I love horror flicks, have done so since my parents took me to see "Psycho" at the Preston Drive-In Movies in 1962. Getting your hair stood on end is as good as a roller-coaster ride. I was pissed off when film critics across the spectrum gave the "Hostel" films zero stars, calling them torture porn, when they did for me what they were expected to, made me shit my pants in terror and then flee from the theatre relieved that the lead actor had escaped in the end.
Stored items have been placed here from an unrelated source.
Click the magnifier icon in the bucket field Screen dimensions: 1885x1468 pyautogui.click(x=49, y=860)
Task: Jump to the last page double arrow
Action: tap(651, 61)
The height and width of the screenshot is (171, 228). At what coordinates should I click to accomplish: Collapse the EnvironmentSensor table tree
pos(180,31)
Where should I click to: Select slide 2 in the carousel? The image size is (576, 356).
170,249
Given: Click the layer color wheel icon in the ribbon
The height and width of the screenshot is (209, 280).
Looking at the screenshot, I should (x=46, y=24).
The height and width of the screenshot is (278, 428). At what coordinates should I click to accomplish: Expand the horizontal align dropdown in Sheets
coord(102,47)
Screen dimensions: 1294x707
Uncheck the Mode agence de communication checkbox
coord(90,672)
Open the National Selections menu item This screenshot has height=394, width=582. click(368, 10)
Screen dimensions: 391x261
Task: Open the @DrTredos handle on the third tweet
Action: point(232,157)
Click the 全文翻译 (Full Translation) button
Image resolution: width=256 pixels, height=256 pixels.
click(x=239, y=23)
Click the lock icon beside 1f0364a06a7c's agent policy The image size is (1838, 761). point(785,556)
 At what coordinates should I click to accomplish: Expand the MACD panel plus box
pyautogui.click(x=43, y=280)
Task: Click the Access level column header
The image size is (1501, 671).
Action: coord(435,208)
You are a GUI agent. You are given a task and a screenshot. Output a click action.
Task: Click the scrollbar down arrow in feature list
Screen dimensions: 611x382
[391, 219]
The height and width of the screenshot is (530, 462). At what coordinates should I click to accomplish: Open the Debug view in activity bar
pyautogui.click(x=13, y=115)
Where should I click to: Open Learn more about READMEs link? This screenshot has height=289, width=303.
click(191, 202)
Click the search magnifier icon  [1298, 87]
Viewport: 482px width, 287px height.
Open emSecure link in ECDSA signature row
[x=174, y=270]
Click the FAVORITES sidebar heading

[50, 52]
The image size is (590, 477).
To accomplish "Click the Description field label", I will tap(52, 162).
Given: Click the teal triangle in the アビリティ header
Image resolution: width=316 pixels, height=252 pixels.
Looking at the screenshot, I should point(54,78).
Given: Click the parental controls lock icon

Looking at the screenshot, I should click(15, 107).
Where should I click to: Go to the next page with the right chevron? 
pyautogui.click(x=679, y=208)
I've been going to opening weekend big-screen horror movie releases all my life, am addicted to having my blood curdled, my adrenalin rushed, my guts dropped and my brain warped, screaming in unison with an enthusiastic audience, as if in group catharsis, it's one of the great pleasures of being a cinephile. One particular cinema was a key site of my childhood adventure fantasies and nightmare horror rides, the Forum in Flinders Street, Melbourne. I was lured into that Arabian Nights palace like a kid following the Pied Piper into Wonderland to be scarified by celluloid creepies such as "The Birds" and "Dinosaurus". It was at the Forum, post "Psycho", that I relished Willian Castle's shock shlock, "Homicidal", where he promised such terror as to need an ambulance at the end of the show to attend to the faint-hearted, with the female serial killer finally revealed as a man in drag, a bit of a mind-blower to my post-puberty sexual angst.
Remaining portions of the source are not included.